Causal Image Processing: A Mechanism-Based Framework for Secure Visual Intelligence

Year 2026, Volume: 15 Issue: 1, 1 - 24, 19.03.2026
https://doi.org/10.55859/ijiss.1826477
https://izlik.org/JA76LH58XT

Abstract

This study introduces Causal Image Processing (CIP), a mechanism based conceptual framework designed to address fundamental weaknesses of contemporary deep learning systems in security critical visual intelligence. Unlike conventional convolutional networks, vision transformers, or diffusion models that rely on observational correlations, CIP models the image formation process through four independent causal mechanisms: content, domain conditions, sensor characteristics, and identity factors.

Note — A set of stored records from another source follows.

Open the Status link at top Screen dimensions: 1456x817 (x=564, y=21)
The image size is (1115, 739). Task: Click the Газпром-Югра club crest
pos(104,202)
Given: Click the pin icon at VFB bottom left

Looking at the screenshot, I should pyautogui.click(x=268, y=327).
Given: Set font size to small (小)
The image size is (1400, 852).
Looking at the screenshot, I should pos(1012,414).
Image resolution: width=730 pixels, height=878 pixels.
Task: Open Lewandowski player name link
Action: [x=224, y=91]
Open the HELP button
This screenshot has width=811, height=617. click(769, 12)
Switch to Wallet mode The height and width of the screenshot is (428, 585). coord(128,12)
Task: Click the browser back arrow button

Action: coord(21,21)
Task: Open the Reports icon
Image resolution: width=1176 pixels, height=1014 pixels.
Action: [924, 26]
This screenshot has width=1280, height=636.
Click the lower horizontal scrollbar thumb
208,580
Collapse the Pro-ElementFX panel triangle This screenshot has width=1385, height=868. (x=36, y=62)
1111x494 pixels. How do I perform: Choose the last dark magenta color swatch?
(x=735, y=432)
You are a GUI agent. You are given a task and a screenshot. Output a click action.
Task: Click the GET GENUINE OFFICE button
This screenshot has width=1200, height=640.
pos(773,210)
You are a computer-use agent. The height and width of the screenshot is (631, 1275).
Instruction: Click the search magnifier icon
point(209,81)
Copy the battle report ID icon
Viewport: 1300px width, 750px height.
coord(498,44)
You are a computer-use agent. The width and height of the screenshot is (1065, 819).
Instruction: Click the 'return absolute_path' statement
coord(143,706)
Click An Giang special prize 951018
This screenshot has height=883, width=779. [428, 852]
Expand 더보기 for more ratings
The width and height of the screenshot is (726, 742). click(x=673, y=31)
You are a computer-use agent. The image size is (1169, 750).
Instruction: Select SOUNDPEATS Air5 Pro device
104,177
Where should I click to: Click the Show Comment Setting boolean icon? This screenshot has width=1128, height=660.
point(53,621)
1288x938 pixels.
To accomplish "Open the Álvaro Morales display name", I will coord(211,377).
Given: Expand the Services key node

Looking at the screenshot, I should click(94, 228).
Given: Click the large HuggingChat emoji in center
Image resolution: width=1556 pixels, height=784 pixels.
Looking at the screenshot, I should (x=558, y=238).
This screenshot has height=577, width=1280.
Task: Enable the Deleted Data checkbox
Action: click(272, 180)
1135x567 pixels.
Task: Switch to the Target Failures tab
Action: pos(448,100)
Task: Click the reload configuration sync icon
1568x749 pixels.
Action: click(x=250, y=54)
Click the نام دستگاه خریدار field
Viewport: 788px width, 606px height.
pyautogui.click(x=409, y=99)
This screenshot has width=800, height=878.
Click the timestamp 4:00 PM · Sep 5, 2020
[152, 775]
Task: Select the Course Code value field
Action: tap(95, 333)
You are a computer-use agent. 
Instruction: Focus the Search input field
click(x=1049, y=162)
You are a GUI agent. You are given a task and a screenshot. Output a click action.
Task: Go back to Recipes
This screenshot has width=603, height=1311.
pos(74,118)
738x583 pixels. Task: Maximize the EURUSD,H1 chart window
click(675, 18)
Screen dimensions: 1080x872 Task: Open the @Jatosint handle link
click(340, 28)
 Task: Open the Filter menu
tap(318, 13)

These mechanisms are formalized within a directed acyclic graph that provides a structured representation separating the physical and semantic processes underlying image generation. CIP integrates three forms of inference within a unified architecture: predictive inference, interventional inference, and counterfactual inference. Mechanism faithful representations enforce invariance to sensor and domain variations, while counterfactual reasoning enables principled evaluation of identity consistency under hypothetical acquisition conditions. The framework also introduces learning principles based on mechanism fidelity, sparse intervention sensitivity, and causal invariance, and defines evaluation criteria centered on counterfactual consistency and tamper resistance. Overall, CIP offers a theoretical foundation for developing robust, explainable, and tamper resistant vision systems capable of operating reliably across heterogeneous sensors, environments, and acquisition conditions. The framework establishes a mechanism centered alternative to correlation driven deep learning pipelines and provides a pathway for next generation secure visual intelligence.

References

  • R. Geirhos, J.-H. Jacobsen, C. Michaelis, R. Zemel, W. Brendel, M. Bethge, and F. A. Wichmann, “Shortcut learning in deep neural networks,” Nature Machine Intelligence, vol. 2, no. 11, pp. 665–673, 2020.
  • B. Recht, R. Roelofs, L. Schmidt, and V. Shankar, “Do imagenet classifiers generalize to imagenet?” in International Conference on Learning Representations (ICLR), 2019, arXiv:1902.10811.
  • M. Raghu, T. Unterthiner, S. Kornblith, C. Zhang, and A. Dosovitskiy, “Do vision transformers see like convolutional neural networks?” in Advances in Neural Information Processing Systems, vol. 34, 2021.
  • B. Schölkopf, F. Locatello, S. Bauer, N. R. Ke, N. Kalchbrenner, A. Goyal, and Y. Bengio, “Toward causal representation learning,” Proceedings of the IEEE, vol. 109, no. 5, pp. 612–634, 2021.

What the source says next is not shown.